*REQUIREMENTS*
Could you copy out the forum thread below about an odd user agent, word for word and in full?

Forum Moderators: open

Message Too Old, No Replies

Odd User Agent

         

wilderness

5:09 pm on Jan 21, 2015 (gmt 0)

WebmasterWorld Senior Member 10+ Year Member Top Contributors Of The Month



leading ['
trailing ']

"['Mozilla/5.0 (Macintosh; Intel Mac OS X 10_9_5) AppleWebKit/600.1.17 (KHTML, like Gecko) Version/7.1 Safari/537.85.10']"

trintragula

10:05 pm on Jan 21, 2015 (gmt 0)

10+ Year Member Top Contributors Of The Month



I've seen a similar pattern from ZumBot:

[('User-agent', 'Mozilla/5.0 (compatible; ZumBot/1.0; http: //help. zum. com/inquiry)')]
though sometimes it's 'correct'.

They're from Korea Telecom.

wilderness

11:12 pm on Jan 21, 2015 (gmt 0)

WebmasterWorld Senior Member 10+ Year Member Top Contributors Of The Month



This came from GoDaddy on a site/Blog that I administer:

216.69.191.97 - - [13/Jan/2015:15:52:32 -0500] "GET /robots.txt HTTP/1.1" 200 2332 "-" "['Mozilla/5.0 (Macintosh; Intel Mac OS X 10_9_5) AppleWebKit/600.1.17 (KHTML, like Gecko) Version/7.1 Safari/537.85.10']"
216.69.191.97 - - [13/Jan/2015:15:53:18 -0500] "GET /robots.txt HTTP/1.0" 200 2332 "-" "Python-urllib/1.17"
216.69.191.97 - - [13/Jan/2015:15:53:35 -0500] "GET / HTTP/1.1" 200 16199 "-" "['Mozilla/5.0 (Macintosh; Intel Mac OS X 10_9_5) AppleWebKit/600.1.17 (KHTML, like Gecko) Version/7.1 Safari/537.85.10']"

trintragula

11:42 pm on Jan 21, 2015 (gmt 0)

10+ Year Member Top Contributors Of The Month



Ah, Python.

*ROWS*
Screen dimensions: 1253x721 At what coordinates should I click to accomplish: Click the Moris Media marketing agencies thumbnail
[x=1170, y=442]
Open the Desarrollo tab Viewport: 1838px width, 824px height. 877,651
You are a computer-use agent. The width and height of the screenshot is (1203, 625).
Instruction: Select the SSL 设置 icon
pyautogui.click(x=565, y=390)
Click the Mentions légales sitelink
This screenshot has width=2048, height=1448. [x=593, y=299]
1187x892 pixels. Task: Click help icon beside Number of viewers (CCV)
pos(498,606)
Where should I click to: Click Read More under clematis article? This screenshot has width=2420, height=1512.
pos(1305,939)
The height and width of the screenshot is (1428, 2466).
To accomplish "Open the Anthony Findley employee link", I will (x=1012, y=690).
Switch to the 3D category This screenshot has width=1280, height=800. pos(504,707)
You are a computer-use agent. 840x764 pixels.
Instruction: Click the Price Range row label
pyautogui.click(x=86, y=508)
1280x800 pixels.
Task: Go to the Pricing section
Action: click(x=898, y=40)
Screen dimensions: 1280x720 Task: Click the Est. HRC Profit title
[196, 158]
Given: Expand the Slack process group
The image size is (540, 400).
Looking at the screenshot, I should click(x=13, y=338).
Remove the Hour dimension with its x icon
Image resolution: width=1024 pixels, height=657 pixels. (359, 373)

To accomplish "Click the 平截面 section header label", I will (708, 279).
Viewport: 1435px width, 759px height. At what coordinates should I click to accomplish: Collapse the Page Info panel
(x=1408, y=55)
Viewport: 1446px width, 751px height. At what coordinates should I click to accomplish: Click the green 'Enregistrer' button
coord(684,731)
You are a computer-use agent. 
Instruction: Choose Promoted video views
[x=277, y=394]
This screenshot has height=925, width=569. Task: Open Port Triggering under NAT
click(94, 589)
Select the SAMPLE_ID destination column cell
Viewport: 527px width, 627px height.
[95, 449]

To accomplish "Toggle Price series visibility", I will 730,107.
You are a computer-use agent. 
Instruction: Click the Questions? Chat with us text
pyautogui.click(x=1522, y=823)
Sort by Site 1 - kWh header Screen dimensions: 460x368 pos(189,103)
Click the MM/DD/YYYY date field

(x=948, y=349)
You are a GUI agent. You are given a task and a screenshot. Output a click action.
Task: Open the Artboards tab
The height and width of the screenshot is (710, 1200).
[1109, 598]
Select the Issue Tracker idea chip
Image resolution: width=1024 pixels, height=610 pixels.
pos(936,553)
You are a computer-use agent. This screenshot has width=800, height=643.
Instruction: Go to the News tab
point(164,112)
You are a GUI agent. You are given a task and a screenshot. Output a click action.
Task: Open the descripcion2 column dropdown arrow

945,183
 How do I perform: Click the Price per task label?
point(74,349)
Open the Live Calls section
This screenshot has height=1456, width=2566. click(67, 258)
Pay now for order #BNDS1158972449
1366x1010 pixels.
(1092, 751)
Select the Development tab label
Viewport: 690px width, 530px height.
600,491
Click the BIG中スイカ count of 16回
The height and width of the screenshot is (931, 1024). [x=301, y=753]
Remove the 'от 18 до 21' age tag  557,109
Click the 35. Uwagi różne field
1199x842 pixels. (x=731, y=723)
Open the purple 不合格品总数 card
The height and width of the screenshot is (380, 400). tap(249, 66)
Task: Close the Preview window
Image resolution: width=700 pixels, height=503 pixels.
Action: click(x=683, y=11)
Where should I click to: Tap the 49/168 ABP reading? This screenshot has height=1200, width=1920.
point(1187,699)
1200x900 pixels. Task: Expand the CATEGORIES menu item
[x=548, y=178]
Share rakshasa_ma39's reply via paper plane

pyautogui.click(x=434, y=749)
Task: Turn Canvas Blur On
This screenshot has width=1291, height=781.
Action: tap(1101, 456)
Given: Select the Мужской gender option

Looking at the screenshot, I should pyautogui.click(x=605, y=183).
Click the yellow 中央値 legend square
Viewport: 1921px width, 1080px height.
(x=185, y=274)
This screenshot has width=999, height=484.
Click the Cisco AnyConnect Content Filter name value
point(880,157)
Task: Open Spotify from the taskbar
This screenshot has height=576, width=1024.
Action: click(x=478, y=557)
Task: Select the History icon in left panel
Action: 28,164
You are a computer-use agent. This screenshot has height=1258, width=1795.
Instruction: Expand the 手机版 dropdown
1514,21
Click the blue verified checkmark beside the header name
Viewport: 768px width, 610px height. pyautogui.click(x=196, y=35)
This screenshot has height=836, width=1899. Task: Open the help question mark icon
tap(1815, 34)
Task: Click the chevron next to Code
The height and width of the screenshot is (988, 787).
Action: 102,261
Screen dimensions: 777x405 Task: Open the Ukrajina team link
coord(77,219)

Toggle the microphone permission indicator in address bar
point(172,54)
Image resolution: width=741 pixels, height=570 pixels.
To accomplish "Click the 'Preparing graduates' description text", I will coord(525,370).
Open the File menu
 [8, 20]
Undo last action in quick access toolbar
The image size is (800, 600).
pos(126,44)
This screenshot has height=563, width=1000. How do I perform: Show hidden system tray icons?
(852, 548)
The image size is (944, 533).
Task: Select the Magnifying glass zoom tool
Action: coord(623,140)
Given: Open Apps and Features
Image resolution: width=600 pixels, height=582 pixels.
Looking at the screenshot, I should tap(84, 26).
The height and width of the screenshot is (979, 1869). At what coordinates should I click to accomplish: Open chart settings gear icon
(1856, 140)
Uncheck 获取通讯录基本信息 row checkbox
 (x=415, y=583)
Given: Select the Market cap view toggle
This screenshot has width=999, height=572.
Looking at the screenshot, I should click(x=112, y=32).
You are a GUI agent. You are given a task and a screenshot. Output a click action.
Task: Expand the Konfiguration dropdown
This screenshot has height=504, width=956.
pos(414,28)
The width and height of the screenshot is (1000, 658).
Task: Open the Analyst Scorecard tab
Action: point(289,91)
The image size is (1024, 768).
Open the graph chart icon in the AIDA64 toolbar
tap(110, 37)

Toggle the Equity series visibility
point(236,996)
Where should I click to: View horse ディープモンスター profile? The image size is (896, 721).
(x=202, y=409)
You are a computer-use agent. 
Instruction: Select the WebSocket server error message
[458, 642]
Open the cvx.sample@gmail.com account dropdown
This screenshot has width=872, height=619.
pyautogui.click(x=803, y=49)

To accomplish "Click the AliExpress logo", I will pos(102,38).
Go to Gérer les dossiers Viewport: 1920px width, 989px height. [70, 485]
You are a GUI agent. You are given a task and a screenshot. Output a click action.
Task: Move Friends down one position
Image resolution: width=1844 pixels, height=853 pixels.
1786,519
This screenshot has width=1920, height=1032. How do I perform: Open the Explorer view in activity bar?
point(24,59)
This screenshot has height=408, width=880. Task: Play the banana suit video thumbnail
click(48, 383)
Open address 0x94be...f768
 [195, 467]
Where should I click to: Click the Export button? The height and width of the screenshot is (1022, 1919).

*ANSWER IN FULL*
Forum Moderators: open

Message Too Old, No Replies

Odd User Agent

         

wilderness

5:09 pm on Jan 21, 2015 (gmt 0)

WebmasterWorld Senior Member 10+ Year Member Top Contributors Of The Month



leading ['
trailing ']

"['Mozilla/5.0 (Macintosh; Intel Mac OS X 10_9_5) AppleWebKit/600.1.17 (KHTML, like Gecko) Version/7.1 Safari/537.85.10']"

trintragula

10:05 pm on Jan 21, 2015 (gmt 0)

10+ Year Member Top Contributors Of The Month



I've seen a similar pattern from ZumBot:

[('User-agent', 'Mozilla/5.0 (compatible; ZumBot/1.0; http: //help. zum. com/inquiry)')]
though sometimes it's 'correct'.

They're from Korea Telecom.

wilderness

11:12 pm on Jan 21, 2015 (gmt 0)

WebmasterWorld Senior Member 10+ Year Member Top Contributors Of The Month



This came from GoDaddy on a site/Blog that I administer:

216.69.191.97 - - [13/Jan/2015:15:52:32 -0500] "GET /robots.txt HTTP/1.1" 200 2332 "-" "['Mozilla/5.0 (Macintosh; Intel Mac OS X 10_9_5) AppleWebKit/600.1.17 (KHTML, like Gecko) Version/7.1 Safari/537.85.10']"
216.69.191.97 - - [13/Jan/2015:15:53:18 -0500] "GET /robots.txt HTTP/1.0" 200 2332 "-" "Python-urllib/1.17"
216.69.191.97 - - [13/Jan/2015:15:53:35 -0500] "GET / HTTP/1.1" 200 16199 "-" "['Mozilla/5.0 (Macintosh; Intel Mac OS X 10_9_5) AppleWebKit/600.1.17 (KHTML, like Gecko) Version/7.1 Safari/537.85.10']"

trintragula

11:42 pm on Jan 21, 2015 (gmt 0)

10+ Year Member Top Contributors Of The Month



Ah, Python.